→ Directive 1:
According to the abstract on India's Union Budget 2026, which sectors are singled out for their volatility?
→ Directive 2:
Summarize the abstract on India's Union Budget 2026 in two sentences.
→ Directive 3:
Write the next part of the paper on India's Union Budget 2026, beginning after the final sentence of its abstract.

→ Selected excerpt:
#####
Union Budget 2026: Continuity, Corrections, and Change beyond the Consumption Push of 2025




ABSTRACT

Union Budget 2026 represents a structural shift in India’s macro-policy direction following the demand-centric reforms of Budget 2025. While Budget 2025 increased disposable incomes through income tax simplification and GST relief, Budget 2026 is expected to prioritize capacity building, employment generation, and long-run competitiveness. The budget focuses on fiscal consolidation, infrastructure expansion, defence modernization, green energy investment, and enforcement of timely MSME payments. Structural challenges such as delayed invoices, high credit costs, global uncertainty, and sectoral volatility—particularly in textiles and gems—create urgency for targeted intervention. This paper analyzes the continuity and divergence between Budget 2025 consumption stimulus and Budget 2026 capability-enhancing measures and argues that successful implementation could strengthen India’s growth trajectory through multiplier effects in jobs, exports, and manufacturing productivity. MSME liquidity discipline and public capex are positioned as core transmission channels for inclusive growth.
#####
→ Entries:
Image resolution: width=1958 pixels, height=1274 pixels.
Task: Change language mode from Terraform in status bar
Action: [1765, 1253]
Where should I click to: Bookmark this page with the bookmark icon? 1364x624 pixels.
#####
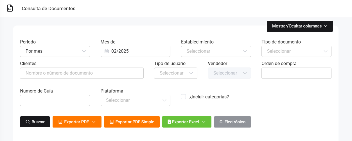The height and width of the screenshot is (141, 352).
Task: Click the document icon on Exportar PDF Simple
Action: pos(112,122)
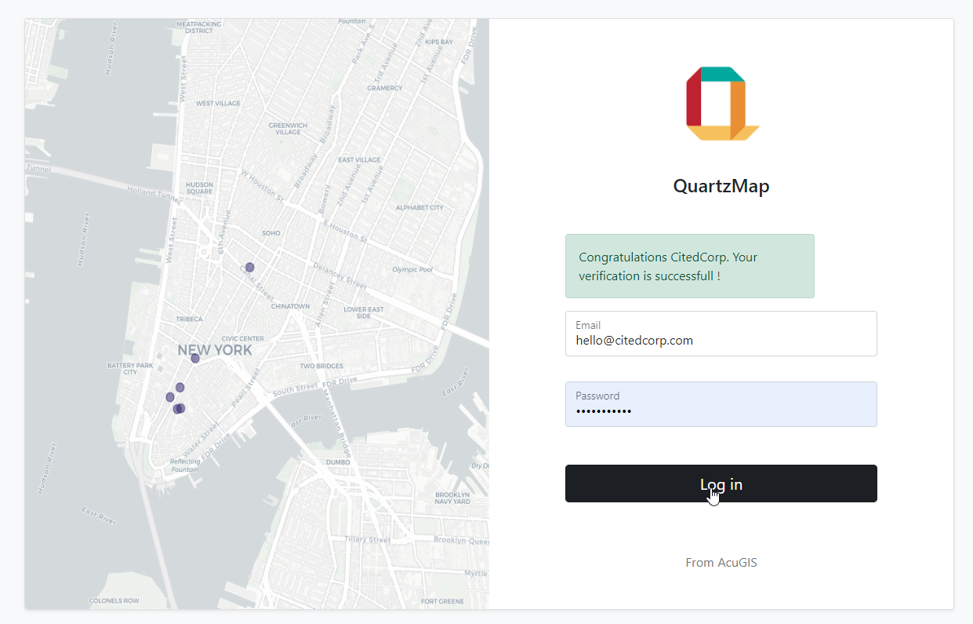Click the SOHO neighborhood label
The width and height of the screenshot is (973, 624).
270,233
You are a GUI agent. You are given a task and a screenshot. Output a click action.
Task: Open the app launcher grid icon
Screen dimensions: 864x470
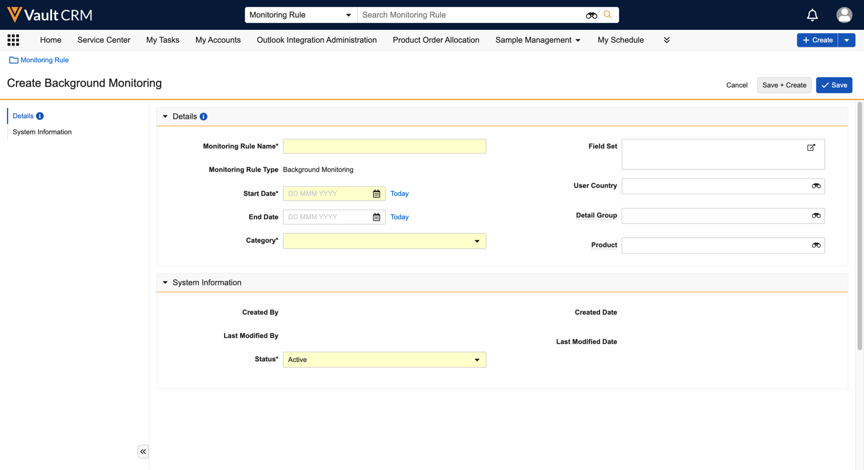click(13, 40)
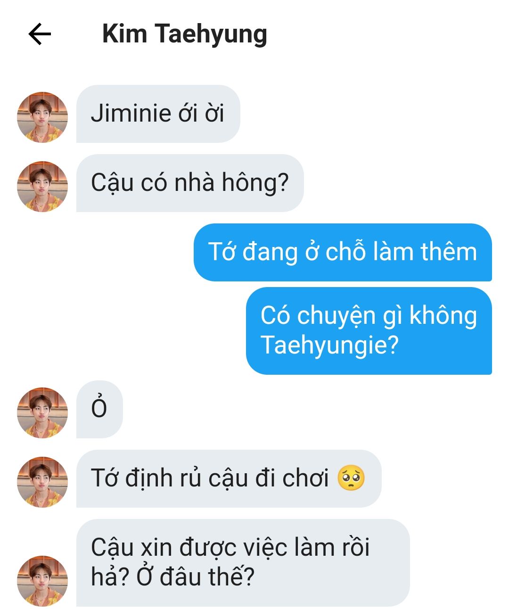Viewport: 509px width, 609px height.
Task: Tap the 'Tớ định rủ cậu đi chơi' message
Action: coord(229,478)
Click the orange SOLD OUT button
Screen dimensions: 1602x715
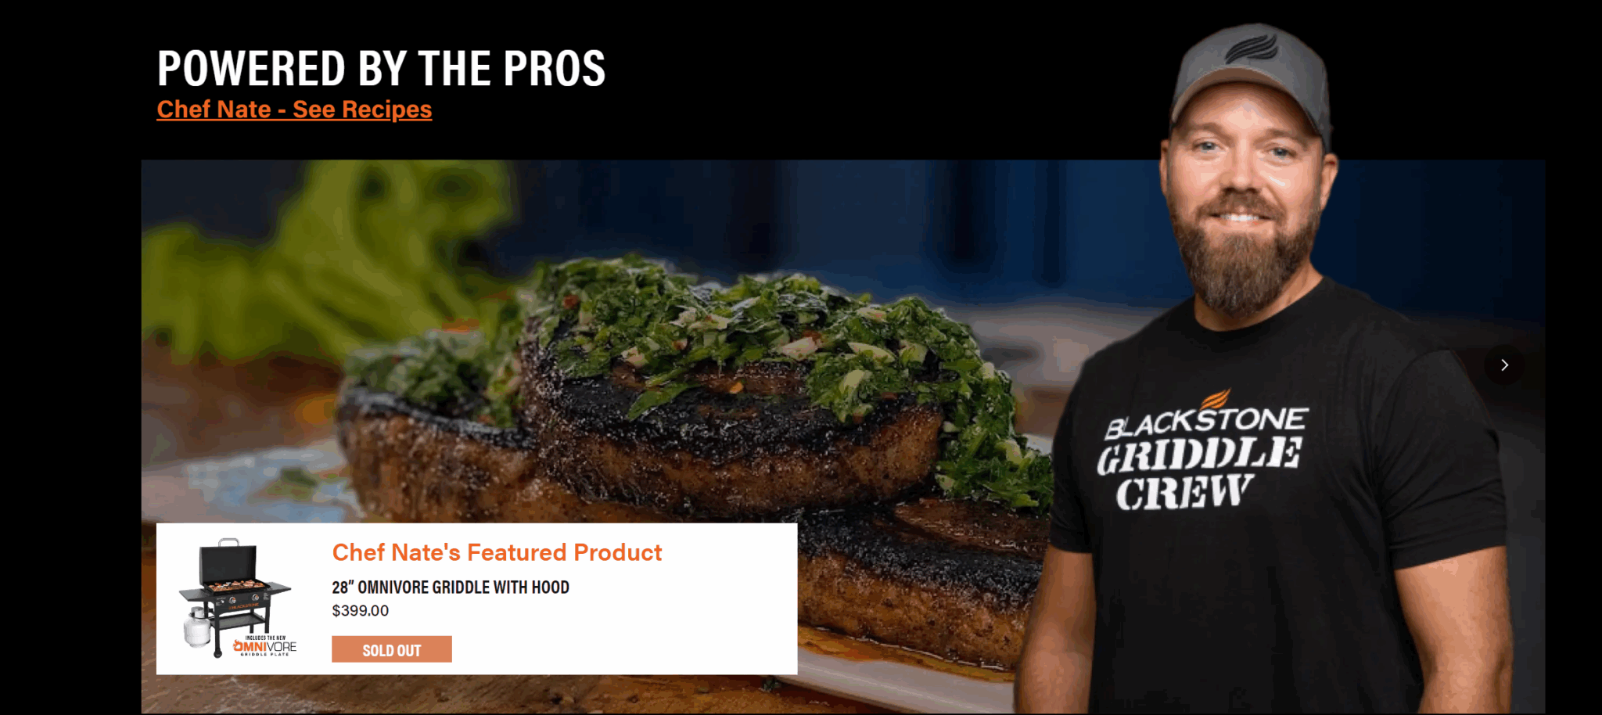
#####
→ Response 1:
Textiles and gems.

→ Response 2:
Following the consumption-oriented measures of Budget 2025, such as income tax simplification and GST relief, Union Budget 2026 is expected to shift toward capacity building, employment generation, and long-run competitiveness through fiscal consolidation, infrastructure, defence modernization, green energy, and timely MSME payments. The paper examines the continuity and divergence between the two budgets and argues that effective implementation, with MSME liquidity discipline and public capital expenditure as core channels, could strengthen India's growth through multiplier effects in jobs, exports, and manufacturing productivity.

→ Response 3:
KEYWORDS

Union Budget 2026; Budget 2025 Reforms; Income Tax Simplification; GST Rationalization; Fiscal Policy; Fiscal Deficit; MSMEs; 45-Day Payment Rule; Infrastructure Capex; Defence Manufacturing; Green Energy; Solar and EV Incentives; Export Competitiveness; Public Investment Multiplier; India Economic Growth Strategy.

 

1. Introduction

Union Budget 2026, scheduled for February 1, 11 AM, represents the second consecutive full-year reform agenda following India’s 2025 pivot toward consumption-led expansion.
Budget 2025 raised disposable income, reduced GST on essentials, simplified taxation, and aimed at demand revival after subdued consumption and inflation moderation.

Budget 2026 is expected to extend the consumption thrust, but with sharper emphasis on:

  • Fiscal consolidation toward a 4.4% deficit
  • Manufacturing stimulus
  • MSME liquidity and compliance reform
  • Sectoral capex: defence, railways, and green energy
  • Execution over headline announcements

Thus, Budget 2026 marks a shift from demand stimulation to capability-building, especially in MSMEs, infrastructure, and sustainability.

 

2. Background: Budget 2025—Reforms & Economic Direction

2.1 Tax Policy Shift

Budget 2025 centered on simplification:

  • New regime became default
  • Tax-free income threshold raised to ₹12 lakh (₹12.75 lakh with standard deduction)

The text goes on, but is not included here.